Un film non è mai “solamente” un film. E mai come One Second, l’ultima fatica di Zhang Yimou (la penultima a dire il vero, visto che il successivo Cliff Walkers ha già iniziato da mesi la propria circuitazione), rispecchia in pieno questa convinzione.

Annunciato al Festival di Berlino 2019, poi “misteriosamente” cancellato, One Second ha avuto non pochi problemi con la censura cinese, che ne ha anche impedito la partecipazione ai Golden Rooster nazionali.

Non sappiamo, non lo sapremo mai forse (a meno che un domani non arriverà un director’s cut del film), se il “prodotto finito” arrivato ora alla Festa di Roma, previa passaggio San Sebastian e Toronto (prossimamente nelle sale grazie a Fenix Entertainment e Europictures) è quello che il regista di Lanterne rosse e Hero avesse in mente dall’inizio.

Quel che è certa è la volontà di ritornare a confrontarsi con un cinema lontano dalle geografie spettacolari dei vari wuxiapan – blockbuster che ne hanno decretato le fortune a livello internazionale, tornando a misurarsi con tematiche e caratteri più vicini ai suoi esordi.

E il secondo che dà il titolo al film racchiude in sé tutta la potenza che un singolo fotogramma può custodire per gli occhi di chi guarda.

One Second
One Second
One Second
One Second

Non è peregrino allora parlare di questo come del Nuovo Cinema Paradiso di Zhang Yimou, che ci riporta agli anni della Rivoluzione Culturale, nel nord della Cina, nella regione dei deserti del Gansu: proprio attraverso dune stravolte dal vento incomincia la fuga di Zhang (Zhang Yi), uomo che capiremo poco più avanti è prigioniero in un campo di lavoro forzato da sei anni.

Ha scoperto che l’unica possibilità di rivedere sua figlia è assistere alla proiezione di un cinegiornale di matrice governativa, “catturata” da quella pellicola per un breve istante.
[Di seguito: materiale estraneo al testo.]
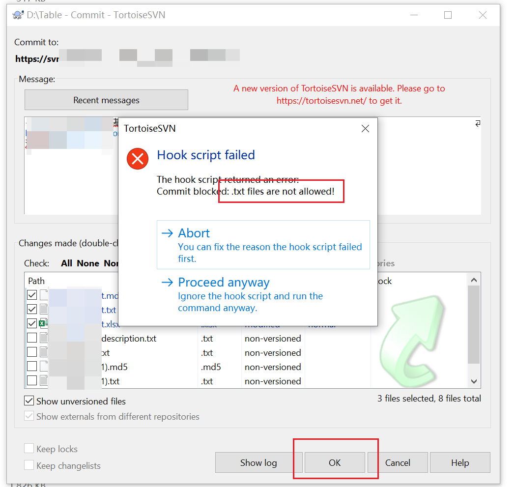Click the file list scrollbar down arrow
Image resolution: width=515 pixels, height=487 pixels.
[473, 381]
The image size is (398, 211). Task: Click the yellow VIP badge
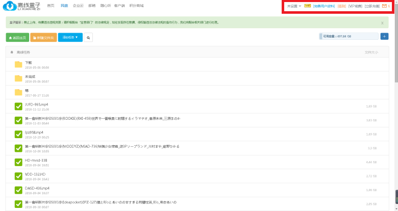tap(307, 6)
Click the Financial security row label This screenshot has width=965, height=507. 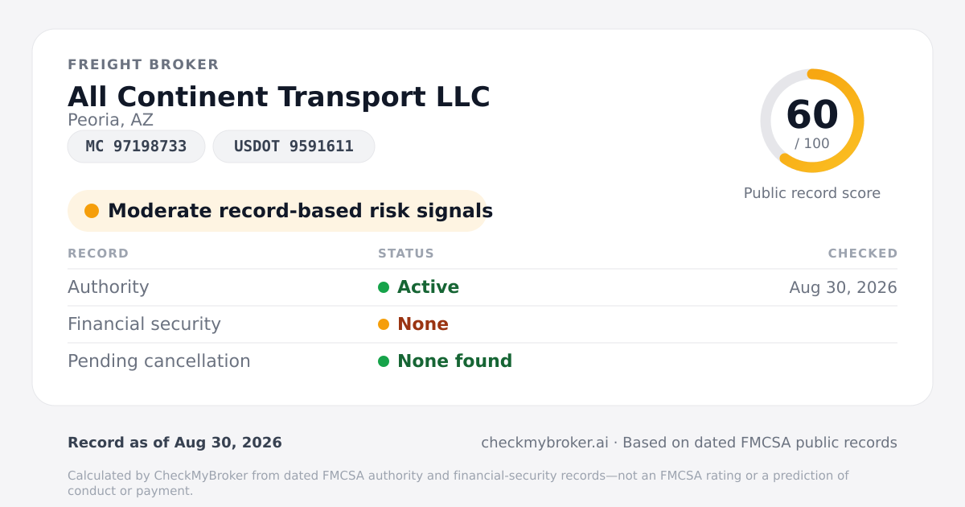tap(144, 324)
Peccato però che sulla sua strada si metterà la giovane Liu (Liu Haocun), orfana disposta a tutto pur di impossessarsi di una pizza di pellicola da portare al fratellino, reo di aver rotto involontariamente un paralume decorato proprio con dei frammenti di pellicola.
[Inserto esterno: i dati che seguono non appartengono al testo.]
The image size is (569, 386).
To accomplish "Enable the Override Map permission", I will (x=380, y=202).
Con una partenza che ricorda le commedie tristi di matrice chapliniana, caratterizzata dai continui ruba e ri-ruba di questa fantomatica bobina, One Second svela poco a poco le proprie carte, trovando la sua dimensione definitiva proprio all’interno di quella sala adattata a cinema dove “Mr. Movie”, il proiezionista del villaggio, è considerato dai locali alla stregua di un mago capace di regalare loro indimenticabili momenti di evasione.

La partecipazione collettiva non è solo quella della visione però, ma anche quella che la precede, indispensabile affinché la proiezione possa esistere: tutti allora si danno da fare quando bisognerà ripulire e disintrecciare metri di pellicola arrivati malconci a destinazione.

One Second
One Second
One Second
One Second

E poco importa se il film da vedere è praticamente (quasi) sempre lo stesso (Heroic Sons and Daughters, pistolotto epico propagandistico), quello che conta è poter rivivere ancora una volta la magia della luce nel buio di una sala scalcagnata.

Mentre per il fuggitivo è quel solo, unico secondo, a contare più di qualsiasi cosa. A dispetto del rischio di essere nuovamente catturato.

Non sapremo mai, come detto, se e quanto Zhang Yimou volesse andare più in profondità relativamente al contesto riportato in superficie, se siano state tagliate situazioni o dialoghi. Quello che resta è un piccolo ritaglio di pellicola, quel secondo, catturato per sempre dalla sabbia. Ma rimasto impresso negli occhi di chi ha combattuto per poterlo vedere.